Shave and sequentially sterilize the scalp before cutting it open.

Remove connective tissue to expose the skull.

Mark the target areas and apply a layer of glue.

Use a microdrill to thin the skull on the marked area.

Remove the piece of the skull to expose the brain.

Apply artificial cerebrospinal fluid to keep the brain moist.

Install an optical window in the area and seal it with glue, which provides a base for the cement attachment.

Apply black dental cement to block the light.

Repeat the procedure on the other side of the skull.

Allow the animal to recover.

To image neural activity, place the secured anesthetized mouse under the microscope and acquire images.

Confirm a lack of response to toe pinch on an anesthetized 20 to 25 gram, 1 and 1/2 to 2 and 1/2-month-old Thy1-GCaMP6s mouse and apply ointment to the animal's eyes. Place the mouse on a heating pad covered with a sterile drape, and use a head-holding adapter for mice to stabilize the head. Shave most of the scalp with a double-edged razor, and clean the exposed skin with sequential sterile alcohol preparation pads and povidone-iodine solution scrubs. Then, use a pair of scissors to make a rectangular 2-by-3-millimeter cut in the scalp.

Using a cotton swab, push the skin aside to create an exposure area of greater than 3 millimeters in diameter, and use a blunt microsurgical blade to gently remove the connective tissue attached to the skull. With a dental drill, gently mark a 3-millimeter diameter circle around the S1 area. After making a similar circle on the left side of the skull, apply a thin layer of cyanoacrylate superglue to both sides of the bone to provide a base for dental cement application.

Under a dissecting microscope, use a high-speed micro-drill to thin down a circular groove in the right side of the skull around the S1 area to create a smooth edge, aspirating the bone debris with a vacuum as necessary.
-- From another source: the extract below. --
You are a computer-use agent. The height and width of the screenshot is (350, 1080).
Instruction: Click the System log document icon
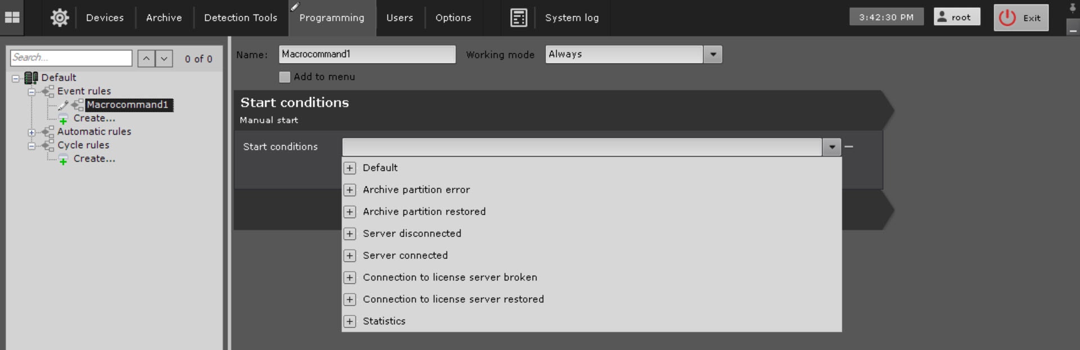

After an approximately 2/3rd bone depth has been achieved, slowly and carefully thin the remaining one-third of bone until a circular bone flap has been completely freed from the surrounding skull. Use a pair of # 5/45 forceps to slowly and carefully remove the circular piece of bone to expose the dura, taking care to avoid damaging the pial vessels.

After removing a bone flap from the left side of the skull in the same manner, rinse the optical window for the right side of the skull with sterile saline and check for imperfections under a stereomicroscope. Install the optical window over the craniotomy region with the top portion of the window resting on the skull and the bottom portion within the craniotomized opening, resting on the dura in the presence of cerebral spinal fluid. Use the cyanoacrylate super glue to seal the top portion of the optical window edge to the skull.

When the glue has dried, apply black dental cement to the edge of the glass, the rest of the right side of the exposed skull, and the wound margins to block the light. Then, install the left optical window and allow the animal to recover with monitoring until full recumbency. 7 to 10 days after the procedure, place the anesthetized animal into the head-holding adapter on a heating pad, under a two-photon microscope, taking care that the optical window and the right side of the skull are oriented perpendicular to the optical axis of the microscope.

Acquire an initial reference map image of the cranial window using brightfield illumination at the 4 times magnification. After acquiring multiple images of the same region of interest, image the calcium dynamics within the S1 area in the left hemisphere and calculate the changes in the fluorescence from each region of interest on both sides of the skull.